Most of the strains bearing eis mutations were resistant to KAN (16 from 18) yet sensitive to CAP, but we also found two KAN-sensitive strains with eis(c-12t) (1 of 2 strains) and eis(c-14t) (1 of 3 strains) mutations. From the published data, eis(c-12t) is more often found in sensitive strains than in resistant strains [1, 10, 15, 28], with only one report indicating that all 4 strains with this mutation were resistant to KAN [29]. Most of the strains with eis(c-14t) were KAN resistant [1, 10, 29], and only one of approximately ten strains were found to be sensitive in two reports [15, 28]. In our study, eis(g-10a) was the second most frequent mutation found in the KAN-resistant strains (29%, n = 10), and all strains with this mutation were resistant, though the KAN MIC values varied widely. In previous studies, all the strains [10, 29] or most of the strains [1] with this mutation were resistant to KAN, whereas Engstrom [15, 28] reported that 85% of the strains were sensitive. We observed that the eis(g-37t) mutation was quite rare (9%, n = 3) but always was associated with resistance to KAN. Such correlation is in full accordance with the conclusions of other researchers [1, 10, 15, 28, 29]. Therefore, the involvement of mutations in the eis promoter region in the development of resistance to KAN remains unclear and requires additional statistically valid tests.

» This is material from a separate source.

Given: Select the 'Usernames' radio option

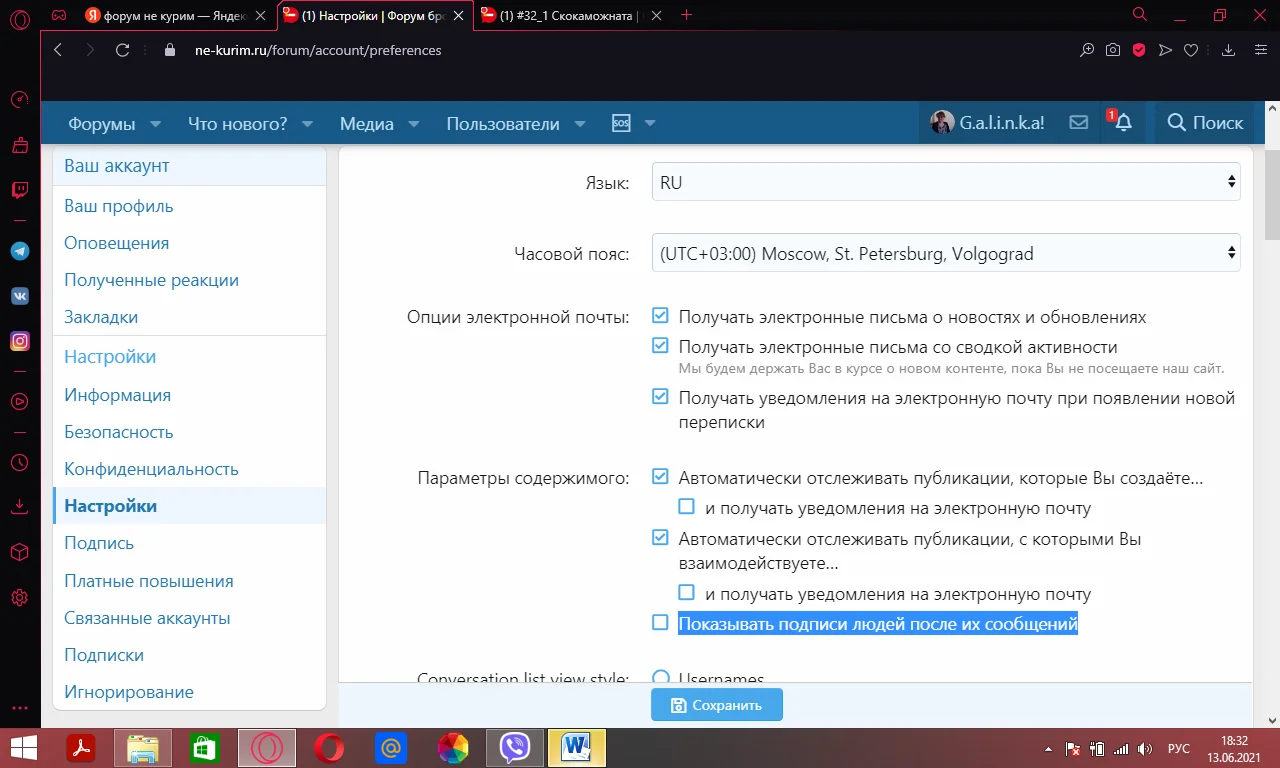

The sensitivity of the method concerning KAN resistance was high (96%), and the test was specific. The sensitivity for CAP was 100% because all 17 isolates with the rrs(a1401g) mutation tolerated CAP at concentrations of 3-10 μg/mL.

The analytical sensitivity of the method, or the minimal amount of bacterial genome equivalents that can be reliably identified by the technique, was 300 per assay. The obtained value allowed us to suppose that clinical samples could be analysed using the method in addition to isolates. To obtain experimental evidence, 61 clinical specimens of various origin (e.g., sputum, bronchioalveolar lavage) were tested. The diagnostic sensitivity of the assay ranged from 67 to 100% and depended on the number of mycobacterial cells used per analysis. This sensitivity depending on sputum grade was comparable to Genotype® MTBDRPlus kit [30]. However, the performance of the method in smear negative samples was found to be insufficient. So, to be used as a direct method, the analysis of smear-positive or culture-positive samples for drug resistance profiling could be preferable.

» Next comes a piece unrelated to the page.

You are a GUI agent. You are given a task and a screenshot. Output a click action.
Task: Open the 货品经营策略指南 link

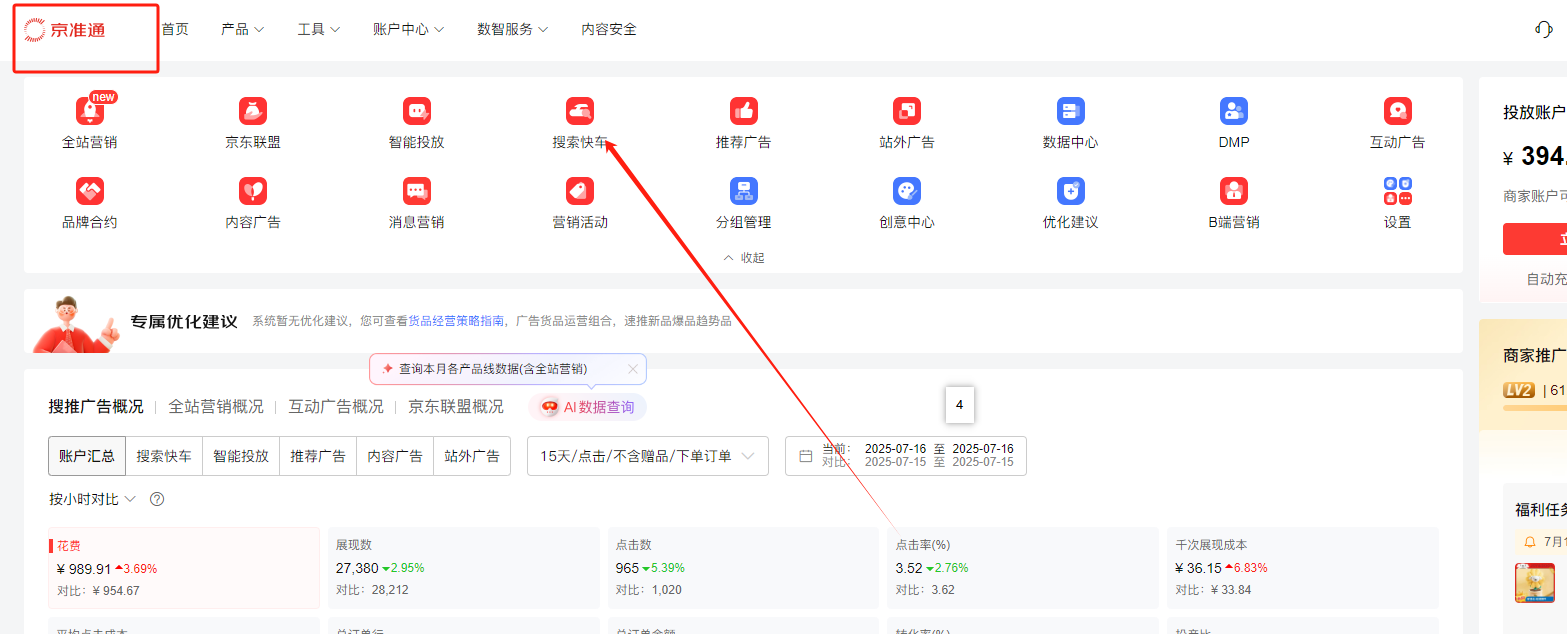coord(456,321)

The developed approach fits easily in institutions that are already using biochip-based kits for M. tuberculosis DST [16]. Moreover, the assay can be applied to any laboratory utilizing molecular genetic techniques for analysis of tuberculosis causative agent, by addition of simple and inexpensive (less than 10 k US dollars) fluorescence analyzer equipped with specialized software. On the other part, the method requires fully equipped DNA manipulation/PCR laboratory and trained staff to perform the test.

Conclusions

In conclusion, we developed a sensitive and specific microarray-based technique for the identification of resistance to FQ and the second-line injectable aminoglycosides KAN and CAP in Mycobacterium tuberculosis. The knowledge of the MTB resistance spectrum is important for the effective treatment of MDR- and XDR-TB. The developed microarray is considered to be the perfect complement for the commercially available diagnostic system TB-Biochip (MDR) [22]. The combined use of the developed microarray test and the TB-Biochip (MDR) allows the simultaneous identification of the MDR and XDR causative agents and the detection of their resistance profiles in a single day.